**Exercise prompt**. Only the lines from the one containing "You are a computer-use" through the end of the listing below belong in your answer; retype them exactly.
━━━ Exercise materials ━━━
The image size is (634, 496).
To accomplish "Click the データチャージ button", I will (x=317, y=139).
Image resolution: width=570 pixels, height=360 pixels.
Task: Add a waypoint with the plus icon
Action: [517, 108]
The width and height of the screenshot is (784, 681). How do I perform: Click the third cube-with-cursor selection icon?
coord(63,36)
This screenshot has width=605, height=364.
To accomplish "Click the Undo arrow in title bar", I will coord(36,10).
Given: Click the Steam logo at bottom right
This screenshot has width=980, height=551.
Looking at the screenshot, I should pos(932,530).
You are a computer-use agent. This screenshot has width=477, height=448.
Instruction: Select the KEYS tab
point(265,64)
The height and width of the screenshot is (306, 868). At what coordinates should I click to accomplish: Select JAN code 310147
━━━
**Exercise output**.
You are a computer-use agent. This screenshot has width=477, height=448.
Instruction: Select the KEYS tab
point(265,64)
The height and width of the screenshot is (306, 868). At what coordinates should I click to accomplish: Select JAN code 310147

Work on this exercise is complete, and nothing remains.